No loss? Not possible. All real world transmission line will have some amount of loss. The amount of loss is in direct proportion to it's price, so it really comes down to a budget vs. reality thing.
For 20 - 25 feet, just get a length of pre-terminated LMR-400. It's a good basic cable with reasonable loss numbers:
146MHz, 25 feet: 0.374dB or about 8% of the signal.
446MHz, 25 feet: 0.669dB or about 14% of the signal.
Very reasonable numbers for amateur radio use. You can certainly go with higher spec cable, but the gains will become minimal, and down to the point where you and your radio will not be able to tell the difference.

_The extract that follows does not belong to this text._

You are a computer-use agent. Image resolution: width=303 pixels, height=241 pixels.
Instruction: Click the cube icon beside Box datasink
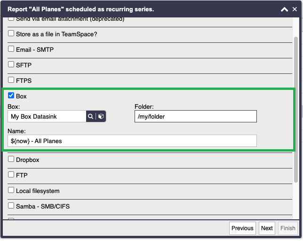101,116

As for using a magnetic mount as a temporary baseÖ
The issue you'll run into is that -most- antennas will want a ground plane under the antenna. Similar to what the vehicle body would provide. You'd need to add something metal under the antenna to provide that. A big steel sheet, like a pizza pan, cookie sheet, piece of sheet metal, etc. will work just fine.
Or, you can get NMO "base station adapters" that will do the trick, too.

As for antennas, my favorite has always been Larsen. Larsen makes commercial/professional grade antennas. I've got 30 year old antennas still working great long since outlasted the vehicle they were mounted on. They might cost slightly more, but they'll last decades. Stay away from the Tram/Browning Chinese knockoff antennas, and if possible, avoid the amateur radio/hobby grade stuff. Often it's not any cheaper and the build quality is lower.
Something like the NMO-2/70 would be a good choice. Pair that with an NMO magnetic mount and the pizza pan ground plane, and you'll have something that will work well.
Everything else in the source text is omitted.